> [WHAT YOU WILL DO]:
Copy out every line of the material below with no changes at all.

Records for finding items
====================
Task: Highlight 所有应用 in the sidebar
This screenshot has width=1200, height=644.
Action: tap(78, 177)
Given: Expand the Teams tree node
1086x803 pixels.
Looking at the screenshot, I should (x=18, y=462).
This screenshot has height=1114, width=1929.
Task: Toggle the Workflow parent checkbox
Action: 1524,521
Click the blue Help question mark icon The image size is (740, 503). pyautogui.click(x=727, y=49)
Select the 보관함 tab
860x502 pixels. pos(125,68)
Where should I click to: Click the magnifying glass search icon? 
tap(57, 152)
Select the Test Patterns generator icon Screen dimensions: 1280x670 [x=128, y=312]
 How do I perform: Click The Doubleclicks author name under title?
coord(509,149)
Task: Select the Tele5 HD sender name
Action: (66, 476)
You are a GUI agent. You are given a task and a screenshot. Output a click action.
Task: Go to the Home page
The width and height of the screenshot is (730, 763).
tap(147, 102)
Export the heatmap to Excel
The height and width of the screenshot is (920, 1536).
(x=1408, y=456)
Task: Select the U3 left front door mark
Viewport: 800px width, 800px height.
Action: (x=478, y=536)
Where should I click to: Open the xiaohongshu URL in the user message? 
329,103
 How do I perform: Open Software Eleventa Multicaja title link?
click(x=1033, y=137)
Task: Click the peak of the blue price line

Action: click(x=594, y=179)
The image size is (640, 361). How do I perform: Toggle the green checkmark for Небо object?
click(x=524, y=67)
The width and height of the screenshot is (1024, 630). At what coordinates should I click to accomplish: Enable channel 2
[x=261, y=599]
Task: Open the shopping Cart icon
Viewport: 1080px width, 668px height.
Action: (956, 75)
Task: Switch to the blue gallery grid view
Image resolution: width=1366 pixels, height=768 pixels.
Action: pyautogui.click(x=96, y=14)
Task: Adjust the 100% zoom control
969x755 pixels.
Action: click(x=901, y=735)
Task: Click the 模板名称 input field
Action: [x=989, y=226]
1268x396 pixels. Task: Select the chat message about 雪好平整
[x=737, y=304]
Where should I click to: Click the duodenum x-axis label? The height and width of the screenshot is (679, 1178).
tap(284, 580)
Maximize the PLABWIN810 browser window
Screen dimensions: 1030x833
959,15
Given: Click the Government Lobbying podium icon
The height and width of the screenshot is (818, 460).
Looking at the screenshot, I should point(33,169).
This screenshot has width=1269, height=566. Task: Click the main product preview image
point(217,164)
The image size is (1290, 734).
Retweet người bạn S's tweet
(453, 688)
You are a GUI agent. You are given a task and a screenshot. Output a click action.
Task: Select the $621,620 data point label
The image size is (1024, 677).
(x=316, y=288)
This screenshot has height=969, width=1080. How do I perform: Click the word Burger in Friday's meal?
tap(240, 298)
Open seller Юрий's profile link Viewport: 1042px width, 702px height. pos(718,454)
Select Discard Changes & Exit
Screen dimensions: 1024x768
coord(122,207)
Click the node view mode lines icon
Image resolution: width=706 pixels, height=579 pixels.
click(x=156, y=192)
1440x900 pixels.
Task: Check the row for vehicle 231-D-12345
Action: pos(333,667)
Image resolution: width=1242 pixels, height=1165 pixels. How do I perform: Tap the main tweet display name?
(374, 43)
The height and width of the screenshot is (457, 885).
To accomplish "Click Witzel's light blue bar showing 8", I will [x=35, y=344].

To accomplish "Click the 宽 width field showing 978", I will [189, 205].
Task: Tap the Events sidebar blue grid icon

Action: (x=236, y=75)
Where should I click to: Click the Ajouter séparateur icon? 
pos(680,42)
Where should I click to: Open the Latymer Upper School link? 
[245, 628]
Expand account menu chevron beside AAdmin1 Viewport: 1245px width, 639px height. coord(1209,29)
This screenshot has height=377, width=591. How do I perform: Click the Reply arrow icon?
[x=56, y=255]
====================
> [OUTPUT FOR THIS EXERCISE]:
Task: Highlight 所有应用 in the sidebar
This screenshot has width=1200, height=644.
Action: tap(78, 177)
Given: Expand the Teams tree node
1086x803 pixels.
Looking at the screenshot, I should (x=18, y=462).
This screenshot has height=1114, width=1929.
Task: Toggle the Workflow parent checkbox
Action: 1524,521
Click the blue Help question mark icon The image size is (740, 503). pyautogui.click(x=727, y=49)
Select the 보관함 tab
860x502 pixels. pos(125,68)
Where should I click to: Click the magnifying glass search icon? 
tap(57, 152)
Select the Test Patterns generator icon Screen dimensions: 1280x670 [x=128, y=312]
 How do I perform: Click The Doubleclicks author name under title?
coord(509,149)
Task: Select the Tele5 HD sender name
Action: (66, 476)
You are a GUI agent. You are given a task and a screenshot. Output a click action.
Task: Go to the Home page
The width and height of the screenshot is (730, 763).
tap(147, 102)
Export the heatmap to Excel
The height and width of the screenshot is (920, 1536).
(x=1408, y=456)
Task: Select the U3 left front door mark
Viewport: 800px width, 800px height.
Action: (x=478, y=536)
Where should I click to: Open the xiaohongshu URL in the user message? 
329,103
 How do I perform: Open Software Eleventa Multicaja title link?
click(x=1033, y=137)
Task: Click the peak of the blue price line

Action: click(x=594, y=179)
The image size is (640, 361). How do I perform: Toggle the green checkmark for Небо object?
click(x=524, y=67)
The width and height of the screenshot is (1024, 630). At what coordinates should I click to accomplish: Enable channel 2
[x=261, y=599]
Task: Open the shopping Cart icon
Viewport: 1080px width, 668px height.
Action: (956, 75)
Task: Switch to the blue gallery grid view
Image resolution: width=1366 pixels, height=768 pixels.
Action: pyautogui.click(x=96, y=14)
Task: Adjust the 100% zoom control
969x755 pixels.
Action: click(x=901, y=735)
Task: Click the 模板名称 input field
Action: [x=989, y=226]
1268x396 pixels. Task: Select the chat message about 雪好平整
[x=737, y=304]
Where should I click to: Click the duodenum x-axis label? The height and width of the screenshot is (679, 1178).
tap(284, 580)
Maximize the PLABWIN810 browser window
Screen dimensions: 1030x833
959,15
Given: Click the Government Lobbying podium icon
The height and width of the screenshot is (818, 460).
Looking at the screenshot, I should point(33,169).
This screenshot has width=1269, height=566. Task: Click the main product preview image
point(217,164)
The image size is (1290, 734).
Retweet người bạn S's tweet
(453, 688)
You are a GUI agent. You are given a task and a screenshot. Output a click action.
Task: Select the $621,620 data point label
The image size is (1024, 677).
(x=316, y=288)
This screenshot has height=969, width=1080. How do I perform: Click the word Burger in Friday's meal?
tap(240, 298)
Open seller Юрий's profile link Viewport: 1042px width, 702px height. pos(718,454)
Select Discard Changes & Exit
Screen dimensions: 1024x768
coord(122,207)
Click the node view mode lines icon
Image resolution: width=706 pixels, height=579 pixels.
click(x=156, y=192)
1440x900 pixels.
Task: Check the row for vehicle 231-D-12345
Action: pos(333,667)
Image resolution: width=1242 pixels, height=1165 pixels. How do I perform: Tap the main tweet display name?
(374, 43)
The height and width of the screenshot is (457, 885).
To accomplish "Click Witzel's light blue bar showing 8", I will [x=35, y=344].

To accomplish "Click the 宽 width field showing 978", I will [189, 205].
Task: Tap the Events sidebar blue grid icon

Action: (x=236, y=75)
Where should I click to: Click the Ajouter séparateur icon? 
pos(680,42)
Where should I click to: Open the Latymer Upper School link? 
[245, 628]
Expand account menu chevron beside AAdmin1 Viewport: 1245px width, 639px height. coord(1209,29)
This screenshot has height=377, width=591. How do I perform: Click the Reply arrow icon?
[x=56, y=255]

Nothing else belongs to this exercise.